The pope has expressed greater tolerance than his predecessor on many issues, including family values. [And so we buy into the “Pope Francis more liberal than Pope Benedict” myth…]
Sunday’s ceremony at St Peter’s Basilica in Rome comes three weeks before a meeting of Catholic bishops from around the world to examine church teachings on family matters.
Slow shift
One of the couples married was a man whose previous marriage was annulled [good – then he was perfectly free to marry again. Who would disagree? Certainly not Pope Benedict] and a single mother with a daughter from a previous relationship. [Since when was having a child from a previous relationship any bar to receiving the sacrament of matrimony?]
Pope Francis has shown more openness than his predecessors on the subject of marriage [Really?

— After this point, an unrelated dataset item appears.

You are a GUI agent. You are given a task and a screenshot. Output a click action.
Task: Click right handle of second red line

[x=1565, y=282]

Please tell me where in Pope Francis’ magisterium we can find evidence of this?]. Pope Francis told the couples at the two-hour ceremony that marriage was “not an easy road, it’s sometimes a contentious trip, but that’s life,” AFP news agency reports. [“Pope says marriage can be difficult” – And this is news?]

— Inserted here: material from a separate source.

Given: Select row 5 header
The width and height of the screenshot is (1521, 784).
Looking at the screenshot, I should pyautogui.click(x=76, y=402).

Very slowly, the church under the guidance of Pope Francis is facing the fact that many Catholic couples cohabit before marriage, use contraception freely and divorce and remarry without seeking an annulment, says the BBC’s David Willey in Rome. [Now there is a statement that is REALLY “screwed up”. No such changes are on the agenda, certainly not Pope Francis’ agenda.]
He said in his homily that families are “bricks that build society”, but also believes that the church should forgive those who have sex outside marriage or who don’t obey church teaching to the letter. [A. The bit after “but…” in that sentence is the product of journalistic imagination; B. Even if the Pope did say that, who would be suprised? Parish priests forgive such sins whenever they hear confessions!]
It was the first marriage Pope Francis has conducted in his 18-month papacy. The last wedding to be presided over by a pope took place under John Paul II in 2000.
The world’s clergy will gather in Rome in October to discuss issues such as marriage, divorce and contraception.
They are expected to discuss the results of a worldwide survey launched by the Vatican last year to find out what Catholics really think about its teaching on marriage and family life.
Let’s make a couple of things quite clear:
1) Pope Francis did nothing that parish priests do not do regularly in their ministry
2) Pope Francis did nothing that was not completely in accord with canon law
3) Pope Francis did nothing that was at odds with the teaching or example of their predeccesors
4) Pope Francis sanctified by the sacrament of matrimony the lives and relationships of 20 couples, who will now benefit along the journey of married life from the grace of the sacrament.
It might be worth actually reading what Pope Francis said to the 20 couples in question. Please quote to me the bit where he shows a “shift in attitude” about, a “greater tolerance” for, or “more openness” toward the sins of cohabitation before marriage, divorce, use of contraception, divorce and remarriage, etc.?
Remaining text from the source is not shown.